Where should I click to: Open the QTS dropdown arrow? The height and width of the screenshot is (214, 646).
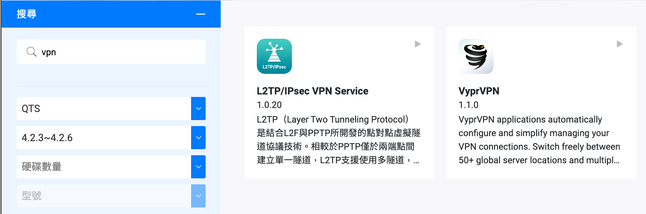(199, 109)
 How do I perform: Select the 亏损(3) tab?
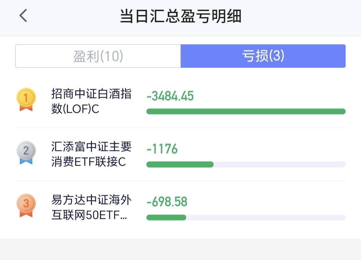[263, 56]
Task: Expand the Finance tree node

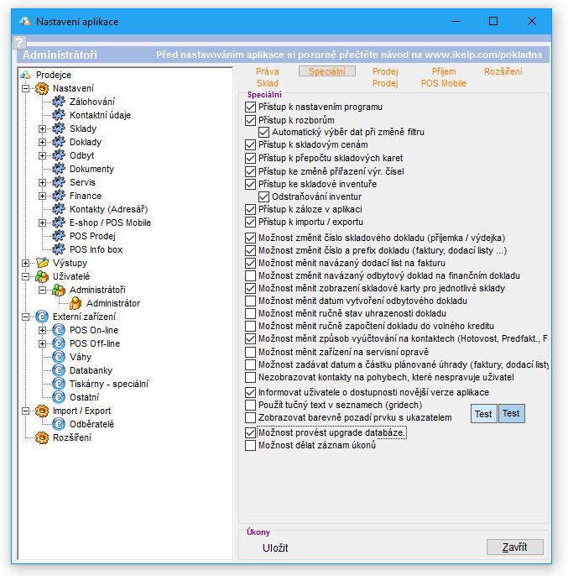Action: (x=42, y=196)
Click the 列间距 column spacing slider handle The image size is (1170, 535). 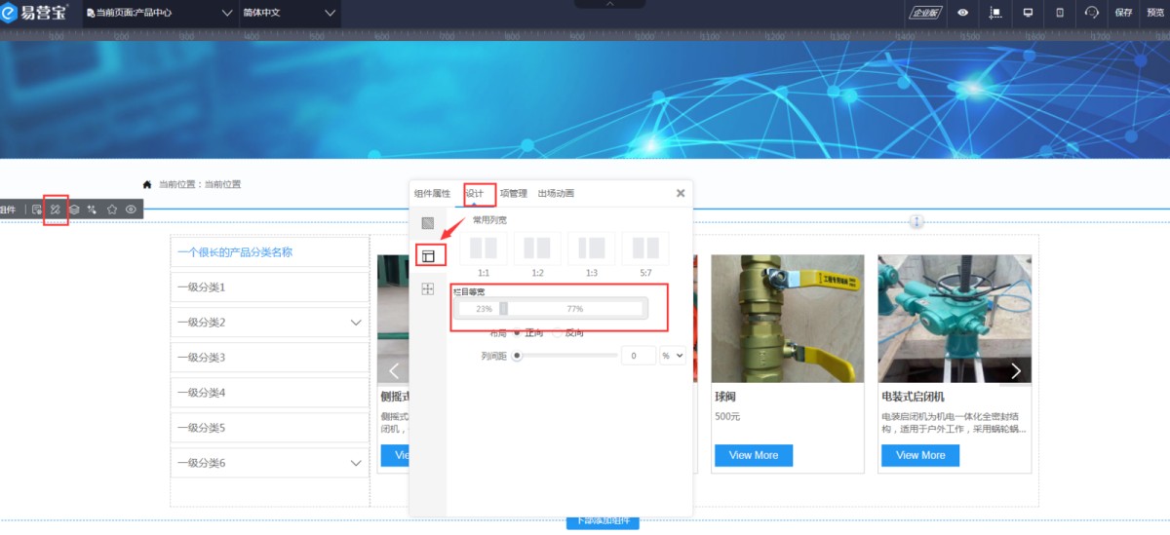pos(517,356)
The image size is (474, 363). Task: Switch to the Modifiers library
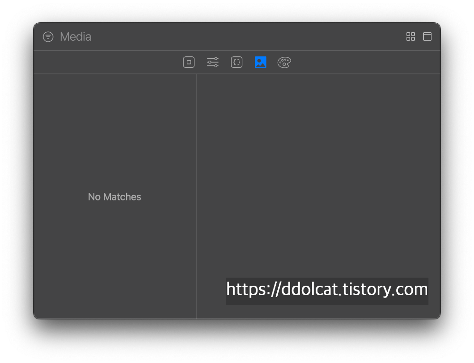point(213,62)
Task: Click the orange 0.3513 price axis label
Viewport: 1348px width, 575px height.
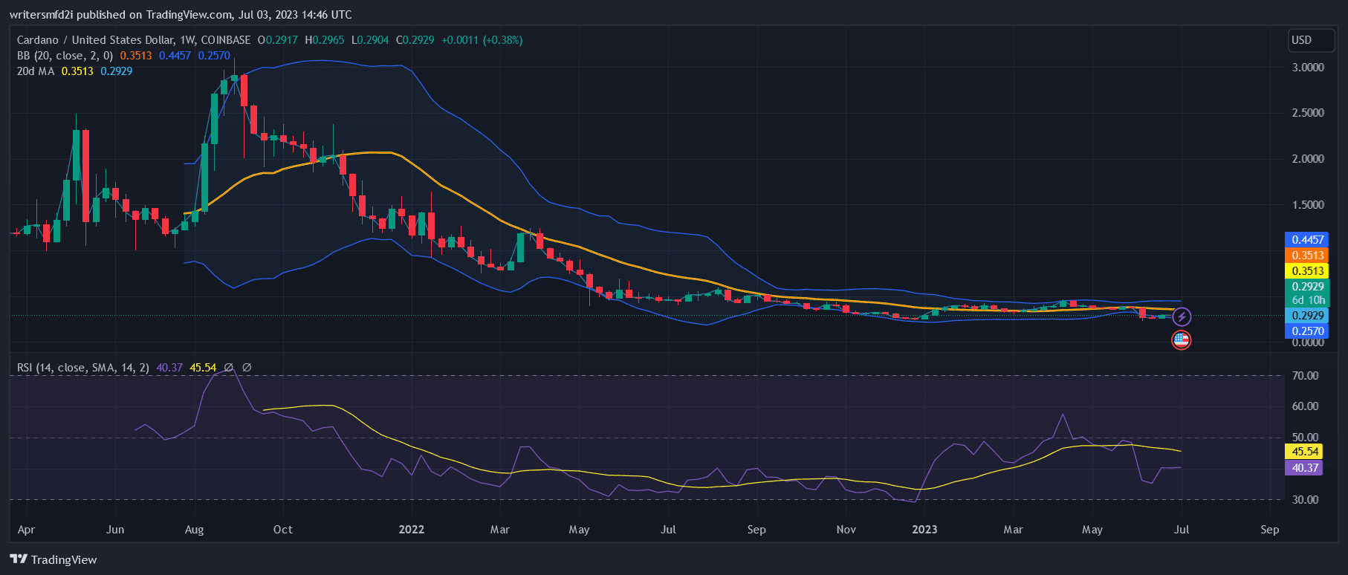Action: click(x=1306, y=256)
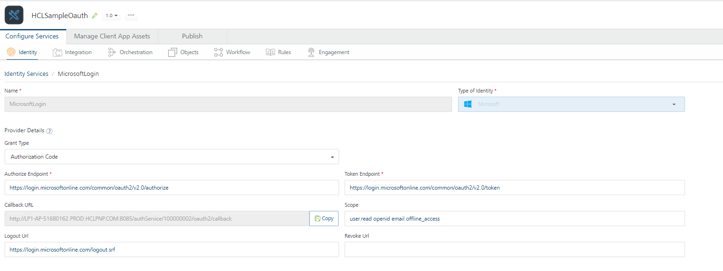Click the Identity fingerprint icon
The width and height of the screenshot is (723, 271).
[11, 52]
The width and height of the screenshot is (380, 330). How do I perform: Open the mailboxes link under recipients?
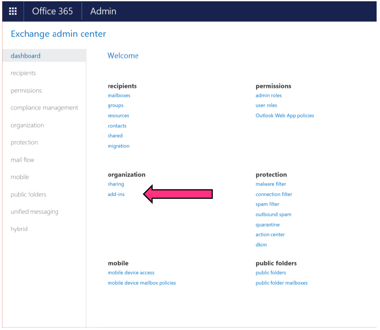coord(119,95)
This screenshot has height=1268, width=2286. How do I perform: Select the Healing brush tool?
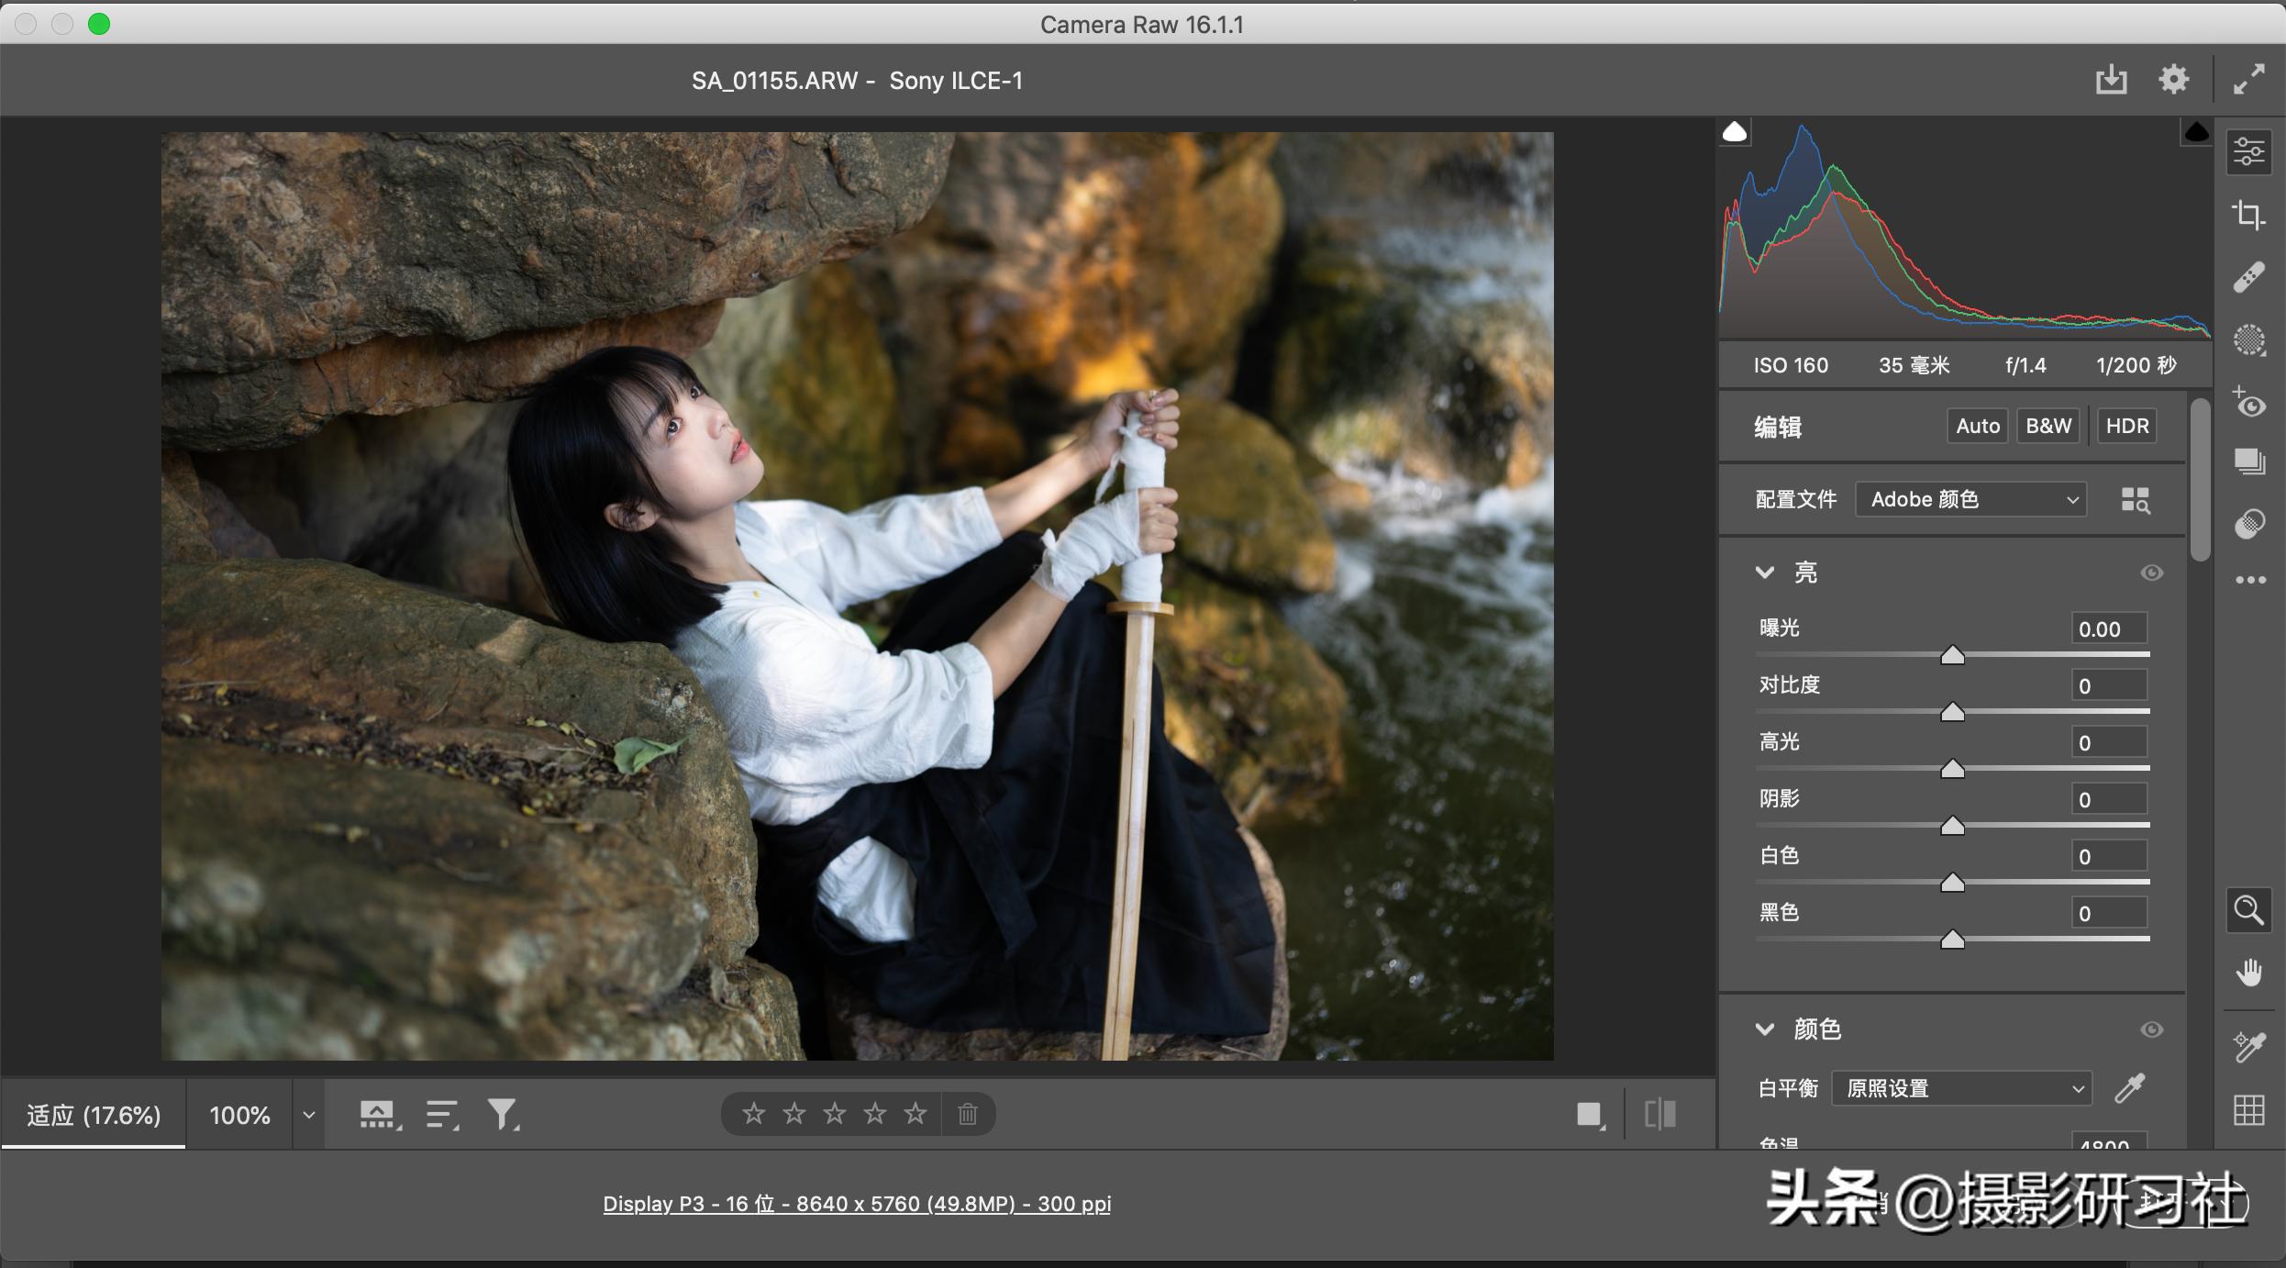2248,277
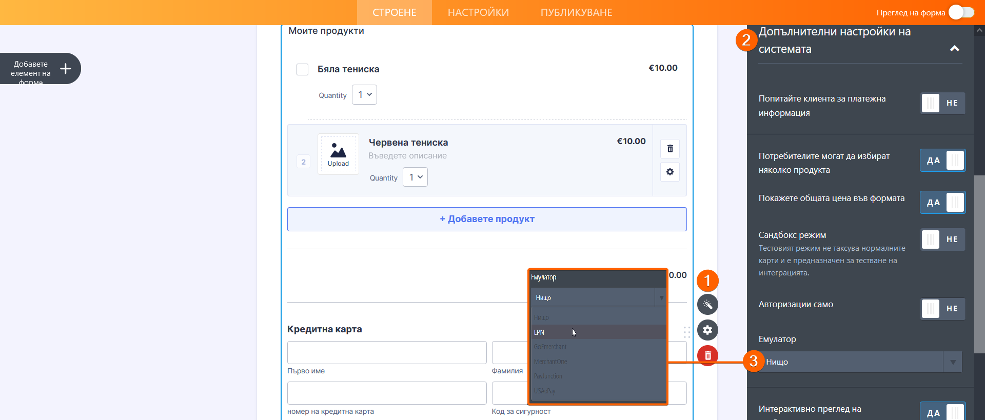The width and height of the screenshot is (985, 420).
Task: Click the Добавете продукт button
Action: coord(487,219)
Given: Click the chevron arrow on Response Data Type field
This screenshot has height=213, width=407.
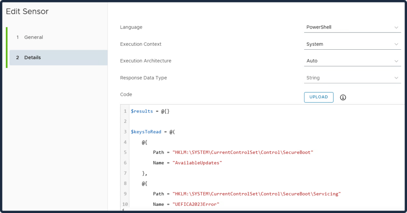Looking at the screenshot, I should tap(396, 78).
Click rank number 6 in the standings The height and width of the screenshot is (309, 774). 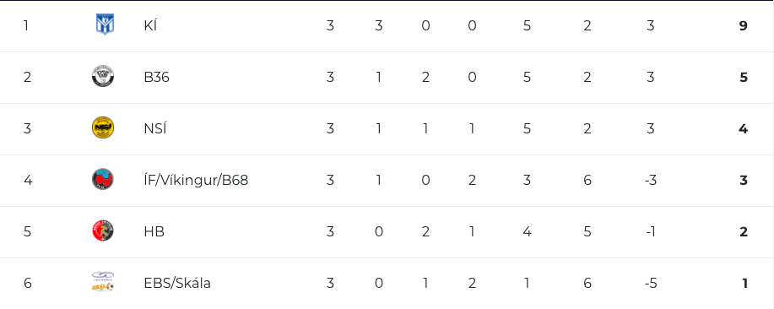[x=28, y=284]
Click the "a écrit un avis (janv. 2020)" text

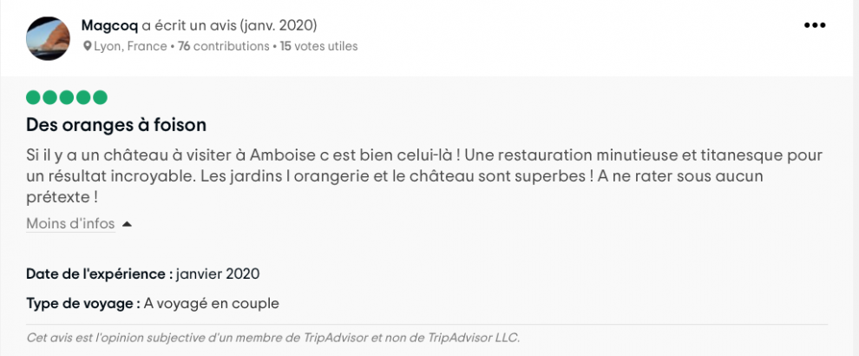[243, 25]
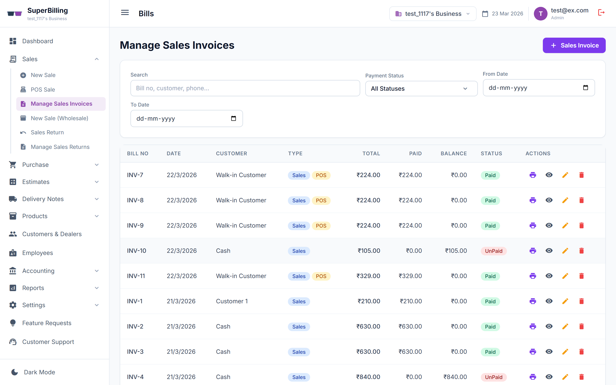Open the Customer Support link
Screen dimensions: 616x385
pyautogui.click(x=48, y=342)
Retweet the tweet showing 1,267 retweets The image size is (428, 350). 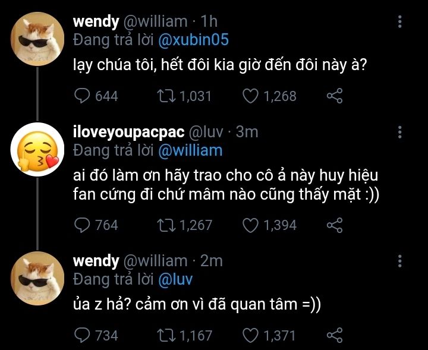click(x=166, y=225)
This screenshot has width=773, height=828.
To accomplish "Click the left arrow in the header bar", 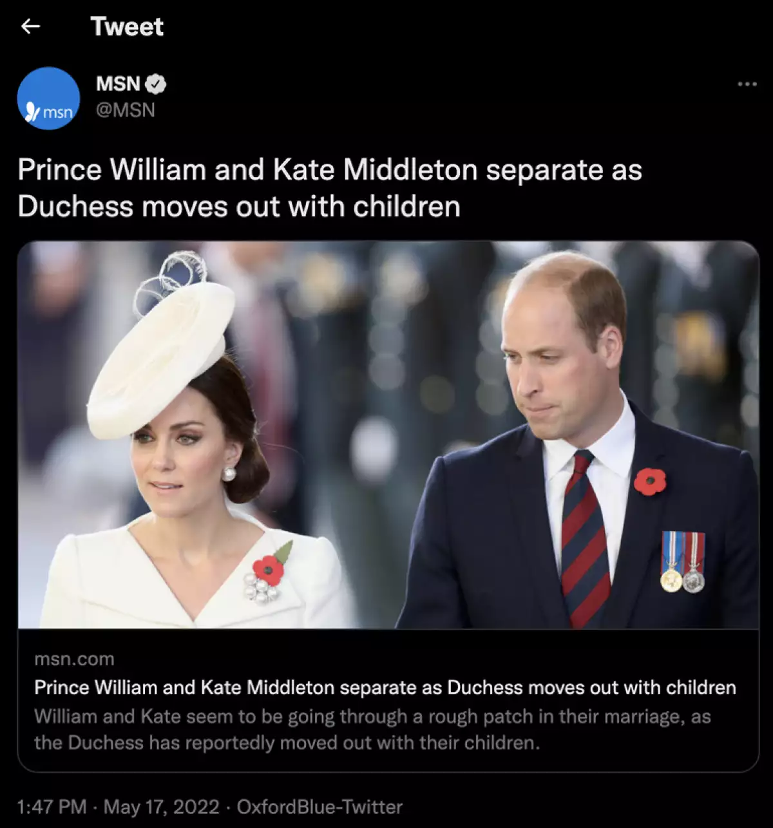I will [31, 26].
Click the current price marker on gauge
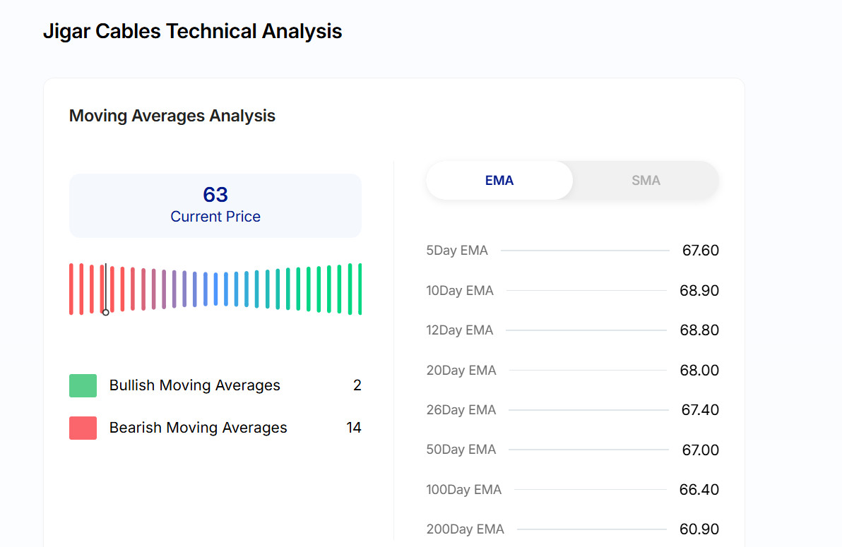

#### SET PROBLEM
Rewrite the lines from the one containing "The width and height of the screenshot is (380, 330)." up to and including the one containing "Looking at the", replacing "mailboxes" with "contacts" and leaving everything else unchanged. Omit the pictures from your answer.

#### SOLUTION TO THE EXERCISE
The width and height of the screenshot is (380, 330). How do I perform: Open the contacts link under recipients?
coord(119,95)
This screenshot has height=1268, width=2286. How do I perform: Select the Healing brush tool?
2248,277
The width and height of the screenshot is (985, 420).
Task: Click the Добавете продукт button
Action: coord(487,219)
Given: Click the chevron arrow on Response Data Type field
This screenshot has height=213, width=407.
Looking at the screenshot, I should tap(396, 78).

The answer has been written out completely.